"The conference, which will focus on animals, pastures and crops, will include national and international experts from UF and other universities and agencies," said Jim Marois, professor of plant pathology at the UF center and program chair.
The conference is being hosted by UF’s Institute of Food and Agricultural Sciences, the University of Georgia, Auburn University and the U.S. Department of Agriculture’s Agricultural Research Service.

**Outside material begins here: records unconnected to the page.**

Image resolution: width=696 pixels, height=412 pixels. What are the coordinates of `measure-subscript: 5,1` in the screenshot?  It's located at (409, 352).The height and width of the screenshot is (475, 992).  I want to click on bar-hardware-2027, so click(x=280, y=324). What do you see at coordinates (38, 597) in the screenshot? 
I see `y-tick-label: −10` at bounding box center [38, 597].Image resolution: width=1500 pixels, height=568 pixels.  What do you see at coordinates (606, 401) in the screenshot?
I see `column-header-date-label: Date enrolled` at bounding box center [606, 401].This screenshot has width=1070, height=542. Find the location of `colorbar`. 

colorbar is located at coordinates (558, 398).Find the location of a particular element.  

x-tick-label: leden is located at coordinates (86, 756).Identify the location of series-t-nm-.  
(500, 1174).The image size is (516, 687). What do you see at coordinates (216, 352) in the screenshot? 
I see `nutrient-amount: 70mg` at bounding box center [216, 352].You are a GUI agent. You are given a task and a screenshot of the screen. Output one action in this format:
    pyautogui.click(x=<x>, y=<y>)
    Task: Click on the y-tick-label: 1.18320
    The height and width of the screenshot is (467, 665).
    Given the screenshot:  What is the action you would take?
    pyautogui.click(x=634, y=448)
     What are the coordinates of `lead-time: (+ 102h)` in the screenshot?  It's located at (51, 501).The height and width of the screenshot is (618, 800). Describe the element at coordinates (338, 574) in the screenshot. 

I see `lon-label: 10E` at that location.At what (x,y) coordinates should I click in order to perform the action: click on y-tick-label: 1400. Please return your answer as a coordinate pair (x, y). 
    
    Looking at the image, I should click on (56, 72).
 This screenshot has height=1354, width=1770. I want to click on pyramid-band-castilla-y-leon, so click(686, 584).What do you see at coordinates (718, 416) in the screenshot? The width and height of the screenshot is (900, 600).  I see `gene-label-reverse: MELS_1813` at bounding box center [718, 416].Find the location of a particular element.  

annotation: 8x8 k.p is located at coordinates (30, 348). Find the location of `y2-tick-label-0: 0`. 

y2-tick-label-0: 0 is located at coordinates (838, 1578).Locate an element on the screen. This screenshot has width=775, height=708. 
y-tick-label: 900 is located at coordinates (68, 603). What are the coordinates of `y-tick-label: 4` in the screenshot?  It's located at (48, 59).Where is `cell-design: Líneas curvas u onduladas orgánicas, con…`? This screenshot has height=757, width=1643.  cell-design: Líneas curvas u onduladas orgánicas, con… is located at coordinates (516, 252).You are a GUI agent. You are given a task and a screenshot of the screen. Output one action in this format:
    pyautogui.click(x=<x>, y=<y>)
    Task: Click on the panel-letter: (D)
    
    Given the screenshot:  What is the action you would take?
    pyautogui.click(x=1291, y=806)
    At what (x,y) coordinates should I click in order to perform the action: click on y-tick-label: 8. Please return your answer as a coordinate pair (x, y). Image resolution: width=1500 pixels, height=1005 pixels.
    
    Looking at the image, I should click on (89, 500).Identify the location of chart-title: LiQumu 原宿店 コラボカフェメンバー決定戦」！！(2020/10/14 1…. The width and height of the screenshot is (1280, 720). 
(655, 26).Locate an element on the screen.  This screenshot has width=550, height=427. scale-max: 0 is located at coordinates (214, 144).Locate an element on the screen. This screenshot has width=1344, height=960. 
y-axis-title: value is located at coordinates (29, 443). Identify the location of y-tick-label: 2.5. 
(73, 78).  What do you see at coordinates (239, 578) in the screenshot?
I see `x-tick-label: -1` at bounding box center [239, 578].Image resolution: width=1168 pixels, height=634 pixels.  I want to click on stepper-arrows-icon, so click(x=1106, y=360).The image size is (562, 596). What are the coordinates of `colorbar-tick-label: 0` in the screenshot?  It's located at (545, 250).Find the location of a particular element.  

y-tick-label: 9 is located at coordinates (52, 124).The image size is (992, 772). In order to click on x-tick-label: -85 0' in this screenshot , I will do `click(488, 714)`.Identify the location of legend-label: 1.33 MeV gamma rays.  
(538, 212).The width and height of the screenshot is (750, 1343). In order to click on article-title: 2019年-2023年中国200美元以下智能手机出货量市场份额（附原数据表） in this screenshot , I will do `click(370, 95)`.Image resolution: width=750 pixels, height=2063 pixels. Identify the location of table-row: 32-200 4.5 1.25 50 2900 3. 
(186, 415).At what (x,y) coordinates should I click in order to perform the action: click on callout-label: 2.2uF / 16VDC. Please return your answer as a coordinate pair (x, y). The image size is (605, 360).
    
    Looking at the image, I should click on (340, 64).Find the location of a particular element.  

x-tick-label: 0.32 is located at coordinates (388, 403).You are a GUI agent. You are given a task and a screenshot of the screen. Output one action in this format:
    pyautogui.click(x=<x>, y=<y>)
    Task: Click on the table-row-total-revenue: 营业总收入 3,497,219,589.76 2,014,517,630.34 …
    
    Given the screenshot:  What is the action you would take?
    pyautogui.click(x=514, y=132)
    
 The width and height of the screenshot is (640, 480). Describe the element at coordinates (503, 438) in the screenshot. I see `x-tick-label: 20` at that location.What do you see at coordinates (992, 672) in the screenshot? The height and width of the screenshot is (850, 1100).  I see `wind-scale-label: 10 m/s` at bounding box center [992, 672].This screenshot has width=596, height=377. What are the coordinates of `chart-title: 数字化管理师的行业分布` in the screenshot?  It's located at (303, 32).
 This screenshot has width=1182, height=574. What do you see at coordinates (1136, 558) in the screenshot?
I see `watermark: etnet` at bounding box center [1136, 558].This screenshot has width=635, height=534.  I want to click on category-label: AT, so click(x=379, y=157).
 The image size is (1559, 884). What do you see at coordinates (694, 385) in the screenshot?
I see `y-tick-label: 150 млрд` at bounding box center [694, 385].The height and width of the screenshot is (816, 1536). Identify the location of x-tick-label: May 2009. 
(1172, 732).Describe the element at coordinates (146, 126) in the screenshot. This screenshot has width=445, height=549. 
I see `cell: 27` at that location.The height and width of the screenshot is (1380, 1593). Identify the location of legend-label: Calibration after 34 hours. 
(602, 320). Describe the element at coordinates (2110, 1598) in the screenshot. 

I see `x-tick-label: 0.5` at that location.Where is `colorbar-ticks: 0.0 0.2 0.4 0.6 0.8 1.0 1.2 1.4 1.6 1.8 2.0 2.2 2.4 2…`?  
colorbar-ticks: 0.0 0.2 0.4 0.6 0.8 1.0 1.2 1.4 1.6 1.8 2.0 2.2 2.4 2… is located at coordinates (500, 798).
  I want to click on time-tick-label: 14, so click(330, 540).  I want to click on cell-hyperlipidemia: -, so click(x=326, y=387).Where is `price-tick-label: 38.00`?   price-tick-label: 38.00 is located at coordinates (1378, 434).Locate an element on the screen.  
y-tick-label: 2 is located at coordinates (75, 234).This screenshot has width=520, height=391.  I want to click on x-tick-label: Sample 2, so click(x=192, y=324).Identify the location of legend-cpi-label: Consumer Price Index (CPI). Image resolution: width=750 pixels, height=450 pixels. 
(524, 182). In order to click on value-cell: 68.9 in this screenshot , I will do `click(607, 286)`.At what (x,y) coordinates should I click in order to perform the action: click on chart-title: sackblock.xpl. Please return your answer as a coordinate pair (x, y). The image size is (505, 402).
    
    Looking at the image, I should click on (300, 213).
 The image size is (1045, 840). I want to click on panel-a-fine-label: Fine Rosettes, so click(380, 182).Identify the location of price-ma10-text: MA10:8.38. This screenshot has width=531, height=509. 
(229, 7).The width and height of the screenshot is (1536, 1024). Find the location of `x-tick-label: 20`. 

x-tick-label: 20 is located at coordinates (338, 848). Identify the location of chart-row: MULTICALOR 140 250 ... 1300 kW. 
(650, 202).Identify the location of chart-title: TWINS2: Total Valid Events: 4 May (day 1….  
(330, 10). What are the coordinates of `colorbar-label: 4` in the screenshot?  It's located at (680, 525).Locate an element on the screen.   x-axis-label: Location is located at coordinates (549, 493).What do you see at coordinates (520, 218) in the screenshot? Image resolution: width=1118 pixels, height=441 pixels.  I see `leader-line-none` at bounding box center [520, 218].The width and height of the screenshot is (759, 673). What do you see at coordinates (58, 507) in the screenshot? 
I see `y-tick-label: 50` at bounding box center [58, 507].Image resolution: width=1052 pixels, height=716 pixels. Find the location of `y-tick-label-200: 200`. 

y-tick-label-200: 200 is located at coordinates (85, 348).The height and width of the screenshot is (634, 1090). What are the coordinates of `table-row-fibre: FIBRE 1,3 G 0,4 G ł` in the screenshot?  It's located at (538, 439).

Marois said Thursday’s program includes presentations on various sod-based rotations, perennial forages and grazing, how cattle rotations affect pasture and row crops, and how sod-based rotations fit into the conservation provisions of the new farm bill.
The program will feature the latest research on bahiagrass in the Southeastern United States and a working business model for cattle, peanuts and cotton.
In addition to research information on bahiagrass rotations, the conference will present research data on cattle and cropping systems, pest management, perennial sod, wastewater use and the economics of sod-based rotations.
Poster presentations include integrated crop/cattle production systems for parasite control and enhancing cattle performance, distribution and use of mole crickets as bio-control agents, and an evaluation of bacteria inoculants and phosphirit to increase cotton production.
The registration fee for the conference is $20, payable to the North Florida Research & Education Center. The center is located about 20 miles west of Tallahassee at exit 181 on Interstate 10.